Fast food restaurants first adopted AI in 2019 with improvements to digital ordering pads and recommendation systems, with McDonald’s being one of the first major chains to test AI by using dynamic menu boards that changed based on weather, time of day, and past orders. Other chains, like Starbucks, quickly followed with predictive ordering through their app.
“Around early last year, my mom wanted to grab some Popeyes, so we went into the drive-through,” senior Khelan Norva said. “But, there wasn’t anyone to take our order. Instead, it was just an AI voice box, and it took like, eight minutes to get our order through. [Overall], it was very buggy and just a pain to deal with.
Chains like Wendy’s “FreshAi” and Taco Bell’s AI have already rolled out automated voice assistants in hundreds of drive-thru and kiosks. Restaurant owners also used AI by letting it upgrade legacy point of sales (POS) systems, implementing dynamic pricing (changing price based on variables), labor/scheduling, and lastly, inventory control.
AI in Food Industry by Kevin Zhao
“I went to Taco Bell, and I could already tell that it was an AI voice,” senior Selinalei Hamilton said. “ It was a little weird, I’m not gonna lie. Taking orders is actually one of the easiest jobs to do in fast food. I think that [the use of AI] makes the worker lack these skills. You don’t need AI, it’s just companies wanting to be cheap.”
More concerns about AI were also raised, with 45 percent of consumers saying they “do not like the idea” of AI taking their drive-thru order, pitching their concerns for privacy and voice recordings. Employees have also voiced their frustration with the system, having to deal with an automated system that cannot adjust its pace.
“The problem is it can’t skip any of the questions we’re supposed to ask: ‘Would you like to round up? Would you like a large Pepsi?’ and that slows everything down,” Whitney said. “We’re timed to get cars out in under three minutes and 30 seconds, so when the AI takes 30 seconds for each question, it makes our time worse.”
Workers also faced job insecurity, expressing their fear of either loss of hours or pay. A restaurant consulting firm has stated that 80% of roles in restaurants can eventually be automated. And with each passing day and the huge advancement of technology over the years, blue-collar and white-collar workers are afraid of their jobs being replaced altogether by AI-controlled technology.
“I think (AI) does cause job insecurity, because a lot of people run order taking (drive-thru now),” Hamilton said. “So I think you don’t need that, so that people can have a job, it is just) Companies are trying to be futuristic, cutting down on labor costs.
AI can be a double-edged sword; while it can make the average person’s everyday life easier, it can also, at the same time, make the white and blue-collar workers much harder.
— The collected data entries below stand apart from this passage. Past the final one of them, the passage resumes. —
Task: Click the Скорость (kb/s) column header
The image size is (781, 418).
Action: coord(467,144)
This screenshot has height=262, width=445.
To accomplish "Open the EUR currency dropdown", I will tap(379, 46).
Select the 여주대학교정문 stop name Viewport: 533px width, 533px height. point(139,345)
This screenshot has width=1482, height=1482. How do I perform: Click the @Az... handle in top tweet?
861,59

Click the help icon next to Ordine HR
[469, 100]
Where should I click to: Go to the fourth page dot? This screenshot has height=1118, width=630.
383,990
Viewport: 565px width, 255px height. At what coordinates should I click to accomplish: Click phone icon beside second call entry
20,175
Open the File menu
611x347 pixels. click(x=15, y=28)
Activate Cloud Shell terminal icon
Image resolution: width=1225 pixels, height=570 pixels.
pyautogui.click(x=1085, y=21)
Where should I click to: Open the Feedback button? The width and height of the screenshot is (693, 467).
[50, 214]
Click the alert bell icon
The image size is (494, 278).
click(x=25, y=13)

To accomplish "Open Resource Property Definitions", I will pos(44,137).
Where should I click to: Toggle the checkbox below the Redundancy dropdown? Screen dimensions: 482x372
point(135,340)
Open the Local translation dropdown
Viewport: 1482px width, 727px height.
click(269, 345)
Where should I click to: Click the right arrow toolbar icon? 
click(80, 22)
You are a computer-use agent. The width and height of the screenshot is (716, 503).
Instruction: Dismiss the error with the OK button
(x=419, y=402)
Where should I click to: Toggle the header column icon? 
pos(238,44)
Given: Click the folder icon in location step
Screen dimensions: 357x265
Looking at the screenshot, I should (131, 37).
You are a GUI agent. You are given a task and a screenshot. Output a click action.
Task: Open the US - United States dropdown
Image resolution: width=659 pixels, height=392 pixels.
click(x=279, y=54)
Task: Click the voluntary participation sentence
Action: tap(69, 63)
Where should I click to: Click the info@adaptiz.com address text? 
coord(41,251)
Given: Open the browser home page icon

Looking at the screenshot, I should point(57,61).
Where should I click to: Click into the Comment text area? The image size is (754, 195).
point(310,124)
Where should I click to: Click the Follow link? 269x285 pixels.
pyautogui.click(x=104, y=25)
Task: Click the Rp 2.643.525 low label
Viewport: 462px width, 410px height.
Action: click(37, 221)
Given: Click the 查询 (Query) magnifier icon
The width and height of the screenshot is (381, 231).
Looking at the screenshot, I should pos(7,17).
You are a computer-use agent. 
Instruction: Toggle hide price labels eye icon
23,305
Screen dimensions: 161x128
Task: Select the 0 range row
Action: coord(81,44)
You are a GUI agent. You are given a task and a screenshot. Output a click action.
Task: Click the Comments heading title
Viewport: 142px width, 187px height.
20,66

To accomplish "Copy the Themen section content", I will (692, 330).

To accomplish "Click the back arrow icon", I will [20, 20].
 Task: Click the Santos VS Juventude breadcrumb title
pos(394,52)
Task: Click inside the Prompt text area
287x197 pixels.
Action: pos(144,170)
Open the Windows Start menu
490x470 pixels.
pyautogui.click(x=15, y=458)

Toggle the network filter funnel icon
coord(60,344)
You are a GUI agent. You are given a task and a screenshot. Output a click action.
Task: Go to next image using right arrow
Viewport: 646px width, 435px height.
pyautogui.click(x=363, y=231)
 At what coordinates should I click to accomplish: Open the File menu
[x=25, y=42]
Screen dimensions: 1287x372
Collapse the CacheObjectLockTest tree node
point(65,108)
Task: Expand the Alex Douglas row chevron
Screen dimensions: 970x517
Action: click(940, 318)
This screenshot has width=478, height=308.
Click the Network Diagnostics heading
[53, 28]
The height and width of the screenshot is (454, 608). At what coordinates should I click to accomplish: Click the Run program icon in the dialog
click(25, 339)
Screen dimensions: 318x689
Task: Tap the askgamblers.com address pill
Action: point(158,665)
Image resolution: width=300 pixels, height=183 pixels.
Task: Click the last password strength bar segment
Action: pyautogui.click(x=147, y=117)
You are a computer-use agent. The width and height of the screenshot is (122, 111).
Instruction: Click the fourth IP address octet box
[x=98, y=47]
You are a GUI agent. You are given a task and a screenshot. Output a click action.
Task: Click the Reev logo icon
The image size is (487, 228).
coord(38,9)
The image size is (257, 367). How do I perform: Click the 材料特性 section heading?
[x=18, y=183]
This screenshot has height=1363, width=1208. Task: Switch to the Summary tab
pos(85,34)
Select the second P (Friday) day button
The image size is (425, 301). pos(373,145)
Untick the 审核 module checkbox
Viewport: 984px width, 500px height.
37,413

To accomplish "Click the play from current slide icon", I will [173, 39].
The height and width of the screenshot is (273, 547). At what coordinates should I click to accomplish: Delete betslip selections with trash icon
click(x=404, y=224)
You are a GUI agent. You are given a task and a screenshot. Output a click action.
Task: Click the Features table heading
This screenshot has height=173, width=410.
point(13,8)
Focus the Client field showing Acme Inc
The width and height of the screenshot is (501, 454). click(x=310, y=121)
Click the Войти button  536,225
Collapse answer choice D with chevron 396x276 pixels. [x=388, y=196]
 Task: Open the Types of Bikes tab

“It’s already replacing front cashiers, and it’s a lot harder for a lot of other people to get a job,” Norva said. “For me, I had a really tough time trying to get even an entry-level job at McDonald’s because it’s already oversaturated with a bunch of entry-level workers. Now that it incorporates AI, job security is even worse for teens. As companies start to get comfortable with it, it will probably be utilized a lot more in the upper levels as well, and it’s probably going to spread [in the near future].”